What advantages does arbitration offer?
Arbitration may have significant advantages for Swiss financial institutions. This holds, in particular, true with customers, partners and providers in an international context.
First, an arbitral award is better enforceable than a Swiss court decision. 156 of 193 nations worldwide are member states of the New York Convention on the Recognition and Enforcement of Foreign Arbitral Awards. Recognition and enforcement in these states may only be refused based on the limited grounds specified in the Convention. This is an important factor to consider if enforcement potentially would have to be sought in a state outside the EU with a restrictive approach or practice of recognizing and enforcing foreign court decisions.

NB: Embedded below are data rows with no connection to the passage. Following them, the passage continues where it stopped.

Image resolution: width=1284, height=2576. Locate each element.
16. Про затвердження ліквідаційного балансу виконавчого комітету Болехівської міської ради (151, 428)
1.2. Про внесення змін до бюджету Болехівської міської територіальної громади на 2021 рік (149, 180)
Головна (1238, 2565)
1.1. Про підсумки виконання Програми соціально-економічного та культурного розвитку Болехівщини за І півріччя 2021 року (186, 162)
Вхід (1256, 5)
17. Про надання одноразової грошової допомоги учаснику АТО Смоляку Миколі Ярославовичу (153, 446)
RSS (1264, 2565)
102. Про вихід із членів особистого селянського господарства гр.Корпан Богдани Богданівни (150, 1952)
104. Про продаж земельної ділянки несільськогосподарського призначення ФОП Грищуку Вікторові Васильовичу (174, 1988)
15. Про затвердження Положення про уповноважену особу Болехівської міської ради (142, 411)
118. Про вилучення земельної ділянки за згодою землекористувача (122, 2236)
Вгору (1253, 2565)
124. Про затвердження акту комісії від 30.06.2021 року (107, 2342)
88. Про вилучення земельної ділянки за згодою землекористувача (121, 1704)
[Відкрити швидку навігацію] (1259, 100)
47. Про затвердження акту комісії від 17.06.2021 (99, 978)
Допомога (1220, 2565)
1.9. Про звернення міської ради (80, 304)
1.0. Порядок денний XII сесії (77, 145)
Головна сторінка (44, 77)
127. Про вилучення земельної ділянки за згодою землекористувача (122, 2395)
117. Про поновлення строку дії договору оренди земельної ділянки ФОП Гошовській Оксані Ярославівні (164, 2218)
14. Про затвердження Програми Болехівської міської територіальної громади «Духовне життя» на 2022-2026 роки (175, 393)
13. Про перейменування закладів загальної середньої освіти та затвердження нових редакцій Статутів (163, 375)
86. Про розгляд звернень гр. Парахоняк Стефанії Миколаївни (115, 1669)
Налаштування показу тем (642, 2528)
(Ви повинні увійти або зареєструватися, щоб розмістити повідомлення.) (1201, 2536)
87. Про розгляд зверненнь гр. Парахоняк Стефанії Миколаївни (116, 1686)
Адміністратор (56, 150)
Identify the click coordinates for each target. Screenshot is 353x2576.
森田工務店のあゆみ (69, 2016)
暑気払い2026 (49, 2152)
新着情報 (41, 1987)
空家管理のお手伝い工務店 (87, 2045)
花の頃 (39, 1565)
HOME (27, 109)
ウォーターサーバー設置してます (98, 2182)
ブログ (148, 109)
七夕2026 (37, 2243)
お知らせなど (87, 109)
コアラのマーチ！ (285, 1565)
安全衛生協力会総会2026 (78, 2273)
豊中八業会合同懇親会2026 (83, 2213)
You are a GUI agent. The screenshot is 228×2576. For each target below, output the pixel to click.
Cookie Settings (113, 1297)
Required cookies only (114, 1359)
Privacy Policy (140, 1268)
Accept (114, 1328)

Second, arbitration provides a higher degree of confidentiality. In contrast to court proceedings, the public and press are not entitled to be present at hearings. This significantly reduces the risk that the press becomes aware of the case. Considering the reputational damage negative or biased press coverage may have, this is a factor speaking strongly in favor of arbitration.
Third, arbitration may be the preferred choice for Swiss financial institutions if the customer or business partner is not willing to agree to litigation in Switzerland. Arbitration can be invoked as neutral alternative to agreeing to the jurisdiction of foreign courts. Not only can the risk of a biased court be avoided but also proceedings with a very long duration. Even in jurisdiction with a court system known to be efficient, the possibility of several instances of appeal renders arbitration with its very limited opportunities to appeal the award more attractive.
Other advantages of arbitration are that arbitrators with specific expertise and experience in banking law and/or with finance disputes may be chosen and that the proceedings can be conducted in English.
Are the usual concerns still justified?
The availability of interim relief is still perceived as argument in favor of litigation (and against arbitration). This perception is, however, unjustified and outdated considering that the rules of the major arbitration institutions today provide the possibility to request interim relief from an emergency arbitrator. As a consequence, interim relief against a contractual party can also be obtained swiftly before the constitution of the arbitral tribunal. Likewise, if arbitral proceedings have already been initiated and the arbitral tribunal constituted, interim relief can be obtained from the arbitral tribunal. While in case of non-compliance, state courts need to be involved to enforce the interim relief granted, parties have an incentive to comply voluntarily in order not to displease the arbitral tribunal.
Alternatively, interim relief can be requested directly from a state court. The arbitration clause does not bar the parties to do so.
Further concerns raised include the proper application of Swiss law. These concerns stem from the fact that the arbitrators may not be Swiss qualified lawyers and that awards cannot be challenged based on the improper application or wrong interpretation of Swiss law before the Swiss Federal Court. These concerns can be addressed by including an arbitration clause requiring all or the presiding arbitrator to have certain qualifications in Swiss law. In addition, arbitral tribunals tend to consider the relevant literature and case law much like state court judges.
In conclusion, it seems that the financial industry's strong preference of state court litigation is no longer justified. For certain contractual relationships financial institutions regularly are parties to, arbitration offers significant advantages compared to state court litigation in Switzerland.